Na data da assinatura do documento, Jucá era o dono de metade das cotas da empresa Frangonorte, devedora do Basa. Ele e seu então sócio, Getúlio Cruz, são identificados no documento como "fiadores e principais pagadores".
Pelo Código Civil, o devedor pode apresentar bens de terceiros para hipoteca, mas segue sendo o responsável por essas garantias e pelo pagamento da dívida.
Acórdãos de diferentes tribunais apontam que o devedor não pode ser substituído inteiramente, numa ação judicial de execução de dívida, por um simples "interveniente" dono de imóvel alienado em favor do devedor.
A cessão das ações da Frangonorte de Jucá para Luiz Carlos Fernandes de Oliveira, morador do Ceará, foi duramente questionada pelo banco, que nas ações judiciais de execução de dívida continua considerando o ministro e seu ex-sócio, Getúlio Cruz, os reais devedores.
Em 2004, o ministro abriu uma ação judicial para tentar desfazer o documento pelo qual assumiu a fiança e o papel de principal pagador. Ele alega ter sido vítima de uma "armadilha" promovida pelo Basa, que teria "forçado" a assunção das dívidas.

Para donos de terras na região, se fazendas existissem, não haveria nenhuma outra propriedade
"É uma grande farsa", dizem fazendeiros
Em Ipixuna, a notícia da suposta existência de quatro fazendas na região, nas dimensões apresentadas em 96 ao Basa (Banco da Amazônia) pelo ministro da Previdência, Romero Jucá, causou indignação nos fazendeiros que há mais de 30 anos exploram a região.
"É uma farsa muito grande, faz tempo que a gente trabalha e aparece isso agora", diz Carlos Keven Inácio de Oliveira, 22, cujo pai, Antônio Moura, 66, cria 80 cabeças de gado à margem da estrada José de Lemos, endereço citado nas quatro matrículas.
A história começou a circular entre os 17 mil habitantes da cidade no ano passado. Os fazendeiros dizem que um oficial de Justiça da comarca de Eirunepé esteve por lá, fazendo as mesmas perguntas que, em setembro, foram repetidas pela equipe do Basa que foi tentar penhorar as propriedades dadas como garantia do empréstimo bancário feito em Boa Vista.
As respostas foram as mesmas.

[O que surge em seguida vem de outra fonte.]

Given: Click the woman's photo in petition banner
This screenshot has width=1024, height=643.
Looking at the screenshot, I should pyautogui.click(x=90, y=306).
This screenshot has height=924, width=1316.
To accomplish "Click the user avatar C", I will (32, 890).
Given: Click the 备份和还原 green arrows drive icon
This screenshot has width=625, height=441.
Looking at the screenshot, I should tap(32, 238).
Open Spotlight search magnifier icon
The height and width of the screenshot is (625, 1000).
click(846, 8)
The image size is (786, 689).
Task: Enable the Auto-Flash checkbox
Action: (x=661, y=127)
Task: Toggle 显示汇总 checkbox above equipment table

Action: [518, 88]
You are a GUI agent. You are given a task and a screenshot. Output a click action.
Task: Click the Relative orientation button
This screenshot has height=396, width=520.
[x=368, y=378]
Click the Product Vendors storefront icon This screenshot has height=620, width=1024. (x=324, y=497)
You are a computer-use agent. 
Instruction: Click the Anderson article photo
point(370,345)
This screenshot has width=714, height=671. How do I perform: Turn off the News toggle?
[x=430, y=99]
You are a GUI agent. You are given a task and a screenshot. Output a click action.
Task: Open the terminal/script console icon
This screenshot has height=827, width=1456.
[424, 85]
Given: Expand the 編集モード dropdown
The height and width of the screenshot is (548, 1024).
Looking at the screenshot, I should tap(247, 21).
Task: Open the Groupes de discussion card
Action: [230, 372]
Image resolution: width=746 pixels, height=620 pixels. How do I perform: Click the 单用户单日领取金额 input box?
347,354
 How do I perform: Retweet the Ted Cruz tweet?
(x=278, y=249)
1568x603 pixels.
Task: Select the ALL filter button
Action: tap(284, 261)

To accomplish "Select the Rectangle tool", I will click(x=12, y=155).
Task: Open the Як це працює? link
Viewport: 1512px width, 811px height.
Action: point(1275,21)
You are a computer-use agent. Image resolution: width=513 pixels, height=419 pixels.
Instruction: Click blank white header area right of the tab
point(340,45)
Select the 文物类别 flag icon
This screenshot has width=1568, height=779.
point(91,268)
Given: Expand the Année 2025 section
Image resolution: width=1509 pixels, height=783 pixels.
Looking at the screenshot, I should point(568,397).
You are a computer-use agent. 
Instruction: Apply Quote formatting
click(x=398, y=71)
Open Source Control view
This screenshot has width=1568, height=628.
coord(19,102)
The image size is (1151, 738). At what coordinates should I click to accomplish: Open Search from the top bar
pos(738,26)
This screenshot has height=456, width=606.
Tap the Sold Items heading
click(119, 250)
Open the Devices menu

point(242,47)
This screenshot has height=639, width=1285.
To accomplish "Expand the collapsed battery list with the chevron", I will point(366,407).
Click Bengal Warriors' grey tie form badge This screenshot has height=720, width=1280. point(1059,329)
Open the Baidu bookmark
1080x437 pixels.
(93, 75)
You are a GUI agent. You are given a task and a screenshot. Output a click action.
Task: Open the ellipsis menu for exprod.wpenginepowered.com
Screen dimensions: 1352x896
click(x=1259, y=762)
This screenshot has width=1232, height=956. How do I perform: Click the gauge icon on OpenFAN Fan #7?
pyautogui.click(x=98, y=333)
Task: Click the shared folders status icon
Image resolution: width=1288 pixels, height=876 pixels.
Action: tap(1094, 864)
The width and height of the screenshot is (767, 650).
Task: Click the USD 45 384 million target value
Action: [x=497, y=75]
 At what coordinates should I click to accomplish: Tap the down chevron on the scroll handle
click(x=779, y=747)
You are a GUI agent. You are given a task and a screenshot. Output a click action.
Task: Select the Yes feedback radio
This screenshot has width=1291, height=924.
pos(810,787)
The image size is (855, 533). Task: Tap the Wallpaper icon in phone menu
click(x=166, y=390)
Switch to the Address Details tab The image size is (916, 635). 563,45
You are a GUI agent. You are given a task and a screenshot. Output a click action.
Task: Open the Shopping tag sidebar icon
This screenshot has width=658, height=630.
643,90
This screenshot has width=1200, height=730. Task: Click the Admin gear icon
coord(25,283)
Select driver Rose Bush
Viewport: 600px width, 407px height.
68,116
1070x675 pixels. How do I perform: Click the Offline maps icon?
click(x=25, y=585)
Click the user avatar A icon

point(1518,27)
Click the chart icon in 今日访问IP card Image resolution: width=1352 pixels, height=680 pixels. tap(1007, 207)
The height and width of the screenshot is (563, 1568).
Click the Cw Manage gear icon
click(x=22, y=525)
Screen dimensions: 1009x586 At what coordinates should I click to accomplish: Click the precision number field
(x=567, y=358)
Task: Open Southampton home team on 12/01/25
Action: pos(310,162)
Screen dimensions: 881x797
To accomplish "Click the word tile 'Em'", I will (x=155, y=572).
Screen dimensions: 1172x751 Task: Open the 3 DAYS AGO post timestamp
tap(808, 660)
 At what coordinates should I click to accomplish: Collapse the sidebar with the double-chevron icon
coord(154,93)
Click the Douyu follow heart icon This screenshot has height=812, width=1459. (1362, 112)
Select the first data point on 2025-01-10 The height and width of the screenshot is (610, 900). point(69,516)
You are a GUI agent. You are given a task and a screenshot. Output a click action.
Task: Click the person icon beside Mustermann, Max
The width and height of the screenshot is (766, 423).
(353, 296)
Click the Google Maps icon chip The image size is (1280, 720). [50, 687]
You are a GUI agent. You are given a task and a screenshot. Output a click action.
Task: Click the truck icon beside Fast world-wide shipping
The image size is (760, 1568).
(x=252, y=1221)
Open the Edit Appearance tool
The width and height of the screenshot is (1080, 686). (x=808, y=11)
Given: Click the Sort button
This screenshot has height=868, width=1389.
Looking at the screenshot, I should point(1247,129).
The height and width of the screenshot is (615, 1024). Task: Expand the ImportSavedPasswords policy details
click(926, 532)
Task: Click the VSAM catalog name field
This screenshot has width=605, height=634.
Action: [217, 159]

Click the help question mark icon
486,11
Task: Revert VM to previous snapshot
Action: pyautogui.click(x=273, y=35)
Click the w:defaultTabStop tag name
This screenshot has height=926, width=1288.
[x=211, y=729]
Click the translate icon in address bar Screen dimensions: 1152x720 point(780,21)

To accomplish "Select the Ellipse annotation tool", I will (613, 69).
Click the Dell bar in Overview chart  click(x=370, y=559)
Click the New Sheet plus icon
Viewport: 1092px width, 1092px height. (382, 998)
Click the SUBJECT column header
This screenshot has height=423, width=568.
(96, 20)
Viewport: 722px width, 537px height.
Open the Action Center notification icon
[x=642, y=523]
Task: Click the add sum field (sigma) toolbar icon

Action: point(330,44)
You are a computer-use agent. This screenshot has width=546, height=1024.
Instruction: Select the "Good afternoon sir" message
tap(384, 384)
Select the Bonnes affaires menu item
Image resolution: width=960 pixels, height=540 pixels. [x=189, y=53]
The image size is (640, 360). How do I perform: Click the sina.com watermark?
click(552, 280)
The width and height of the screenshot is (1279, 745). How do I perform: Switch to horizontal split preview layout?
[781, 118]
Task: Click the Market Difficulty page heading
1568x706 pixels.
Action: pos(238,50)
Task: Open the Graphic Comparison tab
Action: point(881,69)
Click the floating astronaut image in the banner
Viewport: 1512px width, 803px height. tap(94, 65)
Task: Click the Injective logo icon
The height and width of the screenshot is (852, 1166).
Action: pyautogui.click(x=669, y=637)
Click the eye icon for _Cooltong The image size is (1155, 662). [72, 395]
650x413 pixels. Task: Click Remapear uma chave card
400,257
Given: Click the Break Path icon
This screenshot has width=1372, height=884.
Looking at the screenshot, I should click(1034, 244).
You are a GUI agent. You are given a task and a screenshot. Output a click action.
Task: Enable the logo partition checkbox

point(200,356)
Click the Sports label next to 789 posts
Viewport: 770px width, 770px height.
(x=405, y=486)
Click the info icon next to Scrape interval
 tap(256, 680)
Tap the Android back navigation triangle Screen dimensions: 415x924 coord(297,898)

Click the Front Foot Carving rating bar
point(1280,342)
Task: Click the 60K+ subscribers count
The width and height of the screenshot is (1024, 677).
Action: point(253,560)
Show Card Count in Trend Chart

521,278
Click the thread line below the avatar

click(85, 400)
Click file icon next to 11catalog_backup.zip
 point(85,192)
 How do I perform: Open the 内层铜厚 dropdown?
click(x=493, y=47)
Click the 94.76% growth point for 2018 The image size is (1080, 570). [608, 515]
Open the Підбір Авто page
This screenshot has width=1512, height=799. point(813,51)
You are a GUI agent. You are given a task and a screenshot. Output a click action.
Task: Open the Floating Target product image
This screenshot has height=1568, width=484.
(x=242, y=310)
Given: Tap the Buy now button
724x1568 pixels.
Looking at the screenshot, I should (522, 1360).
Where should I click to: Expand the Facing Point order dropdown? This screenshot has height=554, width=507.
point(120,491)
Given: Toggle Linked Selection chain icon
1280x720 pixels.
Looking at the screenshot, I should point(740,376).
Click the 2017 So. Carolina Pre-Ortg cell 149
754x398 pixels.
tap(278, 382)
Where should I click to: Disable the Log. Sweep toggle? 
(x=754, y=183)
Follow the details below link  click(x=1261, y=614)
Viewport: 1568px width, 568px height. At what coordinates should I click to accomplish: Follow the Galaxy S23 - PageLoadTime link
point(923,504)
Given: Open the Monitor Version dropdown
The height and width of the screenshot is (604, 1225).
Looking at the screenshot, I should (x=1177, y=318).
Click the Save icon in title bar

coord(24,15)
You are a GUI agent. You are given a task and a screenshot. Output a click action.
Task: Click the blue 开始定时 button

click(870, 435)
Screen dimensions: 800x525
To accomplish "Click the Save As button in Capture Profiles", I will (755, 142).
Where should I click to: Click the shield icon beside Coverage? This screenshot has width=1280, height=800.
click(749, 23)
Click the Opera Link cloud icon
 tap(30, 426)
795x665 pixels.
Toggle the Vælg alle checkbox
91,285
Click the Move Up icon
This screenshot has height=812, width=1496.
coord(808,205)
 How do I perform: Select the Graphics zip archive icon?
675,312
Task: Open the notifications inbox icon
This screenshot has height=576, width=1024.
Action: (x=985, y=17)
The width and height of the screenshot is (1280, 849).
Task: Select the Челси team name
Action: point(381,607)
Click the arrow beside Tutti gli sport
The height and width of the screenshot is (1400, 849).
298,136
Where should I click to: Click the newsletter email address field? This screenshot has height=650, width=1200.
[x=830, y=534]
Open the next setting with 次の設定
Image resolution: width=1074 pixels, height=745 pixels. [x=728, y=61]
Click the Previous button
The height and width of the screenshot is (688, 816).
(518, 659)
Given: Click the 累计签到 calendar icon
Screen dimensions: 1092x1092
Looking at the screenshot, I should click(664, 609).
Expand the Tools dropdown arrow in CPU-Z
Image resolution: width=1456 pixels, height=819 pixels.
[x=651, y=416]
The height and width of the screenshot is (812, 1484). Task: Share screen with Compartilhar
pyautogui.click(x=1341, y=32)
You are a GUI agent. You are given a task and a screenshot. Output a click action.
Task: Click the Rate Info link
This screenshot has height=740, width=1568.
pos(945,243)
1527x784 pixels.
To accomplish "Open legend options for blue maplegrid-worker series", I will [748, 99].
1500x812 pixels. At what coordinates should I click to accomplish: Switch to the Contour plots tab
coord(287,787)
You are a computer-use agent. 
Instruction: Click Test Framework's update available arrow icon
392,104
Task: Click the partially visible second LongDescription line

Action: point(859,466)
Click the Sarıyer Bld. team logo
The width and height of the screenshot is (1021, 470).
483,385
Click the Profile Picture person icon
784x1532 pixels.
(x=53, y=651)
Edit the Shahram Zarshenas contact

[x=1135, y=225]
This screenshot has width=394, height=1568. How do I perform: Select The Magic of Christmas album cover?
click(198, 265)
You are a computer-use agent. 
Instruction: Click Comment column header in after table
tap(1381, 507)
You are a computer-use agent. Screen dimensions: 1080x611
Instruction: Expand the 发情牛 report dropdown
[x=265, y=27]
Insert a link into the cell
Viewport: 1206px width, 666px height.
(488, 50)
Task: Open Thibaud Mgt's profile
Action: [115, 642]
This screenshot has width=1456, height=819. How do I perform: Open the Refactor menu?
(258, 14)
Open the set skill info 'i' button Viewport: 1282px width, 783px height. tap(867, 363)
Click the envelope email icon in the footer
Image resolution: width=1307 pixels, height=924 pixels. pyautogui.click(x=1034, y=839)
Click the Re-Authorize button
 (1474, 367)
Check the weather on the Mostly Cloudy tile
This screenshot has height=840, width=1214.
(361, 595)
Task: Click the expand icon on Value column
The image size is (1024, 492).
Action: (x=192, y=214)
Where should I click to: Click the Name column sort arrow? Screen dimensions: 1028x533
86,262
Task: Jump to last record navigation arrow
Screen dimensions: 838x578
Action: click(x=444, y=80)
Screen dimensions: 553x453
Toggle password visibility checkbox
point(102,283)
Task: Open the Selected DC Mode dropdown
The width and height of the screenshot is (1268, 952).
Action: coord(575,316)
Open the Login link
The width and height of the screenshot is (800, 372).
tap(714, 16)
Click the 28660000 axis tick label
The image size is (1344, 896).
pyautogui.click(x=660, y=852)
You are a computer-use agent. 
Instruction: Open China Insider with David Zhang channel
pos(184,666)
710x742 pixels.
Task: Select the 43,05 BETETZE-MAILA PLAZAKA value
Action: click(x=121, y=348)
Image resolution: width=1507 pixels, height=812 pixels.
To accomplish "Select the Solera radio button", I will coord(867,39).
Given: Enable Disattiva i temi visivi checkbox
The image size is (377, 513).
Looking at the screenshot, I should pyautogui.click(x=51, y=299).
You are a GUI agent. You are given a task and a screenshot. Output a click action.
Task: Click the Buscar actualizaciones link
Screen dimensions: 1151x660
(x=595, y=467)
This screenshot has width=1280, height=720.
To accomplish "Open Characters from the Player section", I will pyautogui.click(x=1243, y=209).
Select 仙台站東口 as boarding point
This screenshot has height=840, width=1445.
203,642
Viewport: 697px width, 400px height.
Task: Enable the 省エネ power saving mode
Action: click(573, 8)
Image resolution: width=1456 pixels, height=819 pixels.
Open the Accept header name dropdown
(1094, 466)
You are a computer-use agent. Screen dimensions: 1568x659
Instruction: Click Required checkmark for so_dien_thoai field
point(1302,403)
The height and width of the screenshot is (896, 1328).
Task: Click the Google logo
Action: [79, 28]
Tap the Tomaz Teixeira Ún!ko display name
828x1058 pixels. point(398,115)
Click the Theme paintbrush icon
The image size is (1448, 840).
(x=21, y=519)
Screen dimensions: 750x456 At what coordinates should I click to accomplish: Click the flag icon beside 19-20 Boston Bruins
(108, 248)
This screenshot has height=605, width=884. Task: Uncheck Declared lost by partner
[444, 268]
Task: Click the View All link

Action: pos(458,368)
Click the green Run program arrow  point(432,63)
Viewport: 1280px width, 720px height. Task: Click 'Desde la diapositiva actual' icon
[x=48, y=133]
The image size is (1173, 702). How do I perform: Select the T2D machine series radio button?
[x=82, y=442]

Pelas contas dos fazendeiros, se houvesse propriedades com 42 mil hectares ao todo, nenhuma outra fazenda restaria em Ipixuna. O suposto latifúndio invadiria a terra indígena kulina.
Os sitiantes à margem da estrada José de Lemos exibiram os títulos de posse emitidos em anos diferentes pelo Incra. Com exceção de uma, apontada como localizada no quilômetro cinco, as matrículas levadas à hipoteca dizem genericamente "à margem direita" ou "à margem esquerda" da estrada José de Lemos, um trecho de 12 km de puro barro, às vezes intransitável até para o gado.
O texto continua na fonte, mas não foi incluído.